We are doing a project designing a 5 staged pipelined CPU on RISC-V ISA, when designing the hazard detection unit and forwarding unit, instead of using the common datapath design, we design like this:
- When doing Instruction fetch, fetch 3 instructions instead of one to "peek" if there's need to forwarding or store.
- Since it would need to fetch three instructions from RAM, at start of a program, it would take 3 cycles to fetch three instructions. Then we store them at three registers. Then next IF stage, we would only need to fetch 1 instruction since the other two are already stored in the register.
- We can decide control signals for the instructions at the decoder and they are passed to the next stage.
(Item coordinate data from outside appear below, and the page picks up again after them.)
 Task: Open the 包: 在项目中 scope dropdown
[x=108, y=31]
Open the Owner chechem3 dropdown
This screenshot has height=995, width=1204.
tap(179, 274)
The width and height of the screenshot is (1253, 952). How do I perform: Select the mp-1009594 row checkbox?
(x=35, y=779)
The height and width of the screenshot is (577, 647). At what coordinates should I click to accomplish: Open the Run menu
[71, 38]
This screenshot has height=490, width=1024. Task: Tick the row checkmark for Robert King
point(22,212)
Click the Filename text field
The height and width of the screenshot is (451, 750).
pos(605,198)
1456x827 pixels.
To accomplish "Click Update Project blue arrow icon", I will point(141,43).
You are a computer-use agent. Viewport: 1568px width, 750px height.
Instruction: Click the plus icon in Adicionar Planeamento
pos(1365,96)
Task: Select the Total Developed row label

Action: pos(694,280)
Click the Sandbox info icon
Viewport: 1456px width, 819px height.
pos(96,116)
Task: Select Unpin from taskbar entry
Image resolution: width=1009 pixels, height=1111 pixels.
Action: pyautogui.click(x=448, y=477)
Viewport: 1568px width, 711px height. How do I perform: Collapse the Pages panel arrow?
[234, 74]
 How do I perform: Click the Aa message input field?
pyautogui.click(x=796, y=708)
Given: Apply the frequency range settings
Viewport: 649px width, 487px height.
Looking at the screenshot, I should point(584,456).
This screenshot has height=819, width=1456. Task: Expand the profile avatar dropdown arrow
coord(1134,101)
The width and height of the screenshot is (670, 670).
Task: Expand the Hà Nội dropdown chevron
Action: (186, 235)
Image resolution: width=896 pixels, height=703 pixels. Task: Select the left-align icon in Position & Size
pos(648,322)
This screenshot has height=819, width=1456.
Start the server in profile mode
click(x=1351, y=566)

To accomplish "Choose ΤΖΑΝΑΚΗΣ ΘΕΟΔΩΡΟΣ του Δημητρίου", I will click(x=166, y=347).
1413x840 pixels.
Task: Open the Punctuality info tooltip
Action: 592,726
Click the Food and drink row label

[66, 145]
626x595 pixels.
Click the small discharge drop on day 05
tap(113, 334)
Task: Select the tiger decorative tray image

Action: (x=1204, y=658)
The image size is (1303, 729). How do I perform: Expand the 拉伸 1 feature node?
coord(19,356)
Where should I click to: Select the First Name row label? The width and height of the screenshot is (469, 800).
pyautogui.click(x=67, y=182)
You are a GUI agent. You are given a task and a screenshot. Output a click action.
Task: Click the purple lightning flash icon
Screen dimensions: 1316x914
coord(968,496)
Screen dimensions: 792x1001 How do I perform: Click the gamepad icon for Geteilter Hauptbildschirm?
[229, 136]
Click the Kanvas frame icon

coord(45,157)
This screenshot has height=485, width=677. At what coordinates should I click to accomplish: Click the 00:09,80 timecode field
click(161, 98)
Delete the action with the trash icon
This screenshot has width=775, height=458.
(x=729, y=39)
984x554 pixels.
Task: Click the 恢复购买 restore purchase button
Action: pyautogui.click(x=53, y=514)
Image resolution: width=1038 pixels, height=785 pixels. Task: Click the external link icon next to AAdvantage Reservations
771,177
We are using FPGA to implement the CPU, I wonder if there are any deficts in this design.
-
1\$\begingroup\$ Please clarify your specific problem or provide additional details to highlight exactly what you need. As it's currently written, it's hard to tell exactly what you're asking. \$\endgroup\$Community– Community Bot2024年05月16日 05:34:43 +00:00Commented May 16, 2024 at 5:34
1 Answer 1
You titled the question "Problem with 5-staged pipeline CPU design". Yet you don't describe any problems, just a hypothetical design, without providing any information of what the specifications for the core are. All you've said is that it should be a 5-stage pipelined implementation. Presumably this implies that on straight-line code it should retire one instruction per cycle. So, if that's all you need to comply with, then as long as you retire at that speed, you're OK with any design :)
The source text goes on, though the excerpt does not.